Le
Monde
27 April 2002
Le Fonds global contre le sida accorde ses premiers financements
By Paul Benkimoun
A l'issue de trois jours de réunion à New York, le conseil
d'administration du Fonds global contre le sida, la tuberculose
et le paludisme a annoncé, jeudi 25 avril, ses premières subventions
à des programmes de prévention et de traitement dans les pays
les plus touchés. Quarante programmes, dans 31 pays, vont
recevoir un total de 378 millions de dollars (420 millions
d'euros) sur deux ans, dont la moitié (52 %) pour l'Afrique.
Les
programmes de lutte contre l'infection par le VIH se taillent
la part du lion : près de 60 % des fonds vont à des actions
dirigées exclusivement contre le sida et 15 % à des programmes
combinés contre le sida et la tuberculose ou le paludisme.
Dix pour cent des financements seront dédiés à la lutte contre
le paludisme et 16 % à celle contre la tuberculose.

*****

§ CONSIGNE:
D'après l'article sur le Fonds global contre le sida, répondez brièvement :
(a) Quel jour le conseil d'administration a-t-il annoncé ses premières subventions ?
(b) Combien de programmes et combien de pays sont concernés ?
(c) Quelle part des financements ira à la lutte contre la tuberculose ?
Le listing est un matériau indépendant, sans rapport avec l'article sur le Fonds global contre le sida.

§ DONNÉES ENREGISTRÉES:
*****

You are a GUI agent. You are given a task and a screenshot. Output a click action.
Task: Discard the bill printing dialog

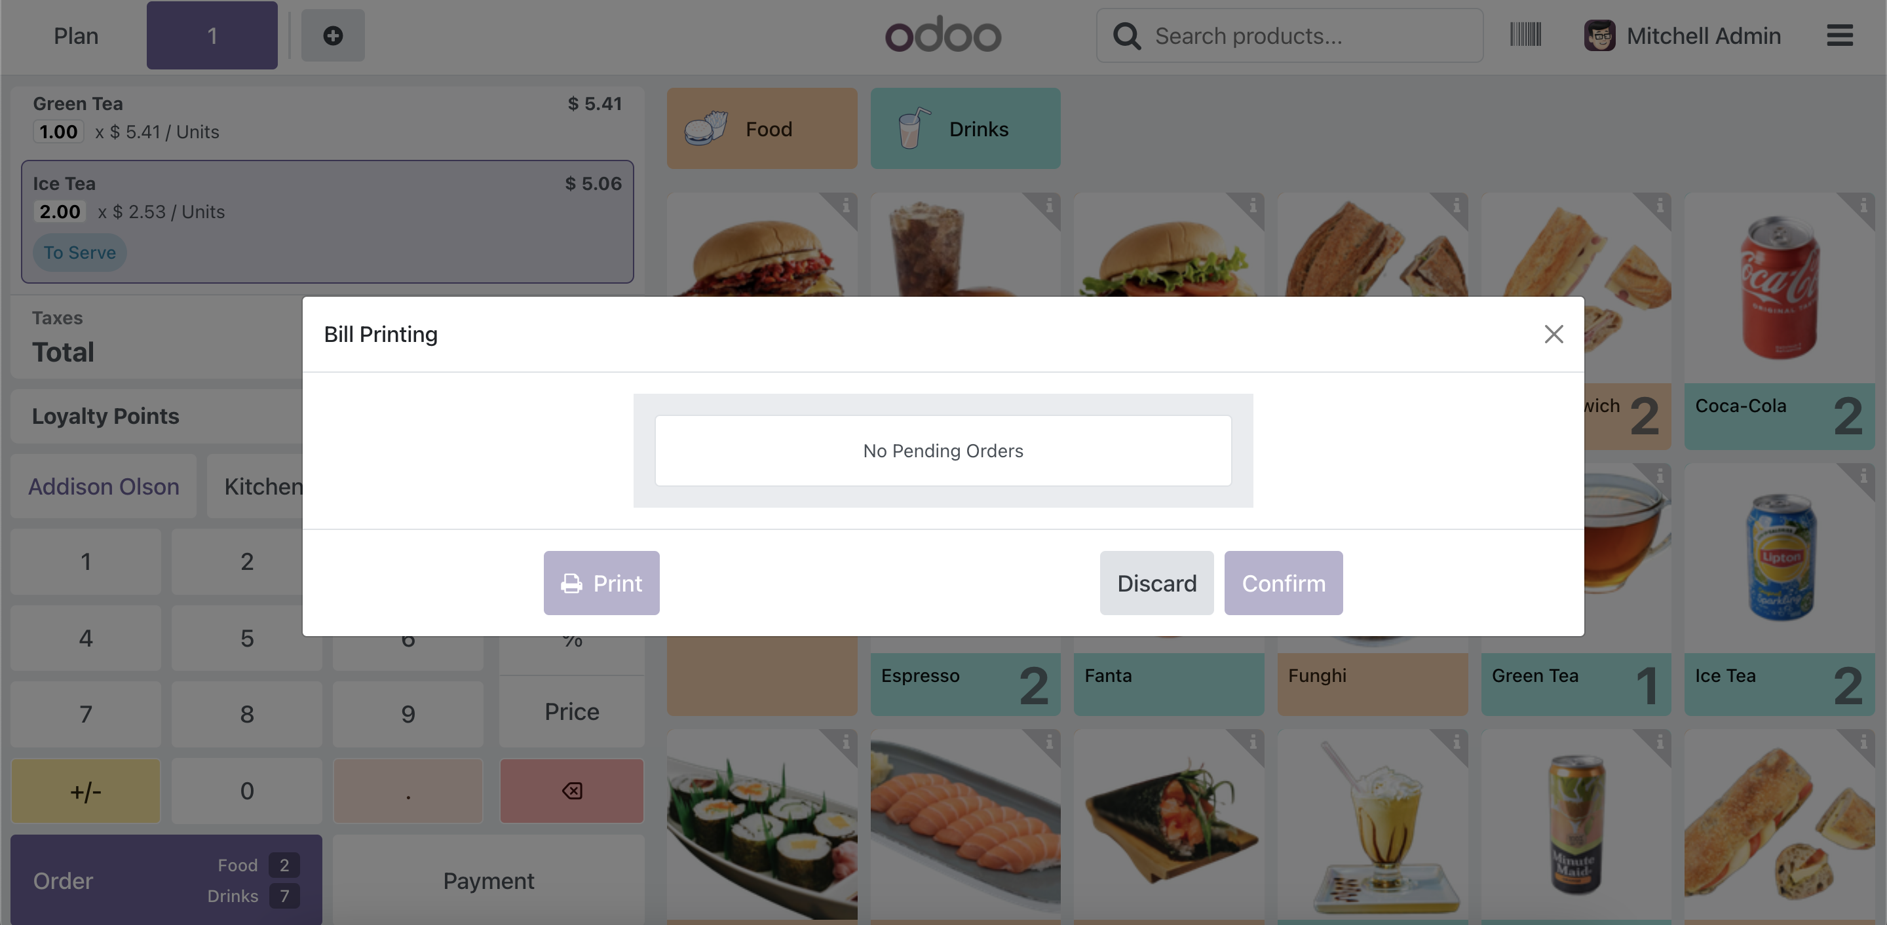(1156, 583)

*****

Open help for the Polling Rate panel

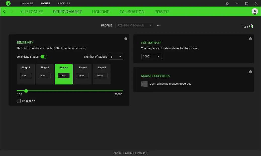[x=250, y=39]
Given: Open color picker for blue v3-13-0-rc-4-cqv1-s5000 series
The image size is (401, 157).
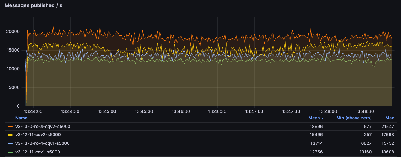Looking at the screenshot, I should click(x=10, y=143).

*****

§ VOTRE RÉPONSE:
(a) Le jeudi 25 avril.
(b) Quarante programmes dans 31 pays.
(c) 16 %.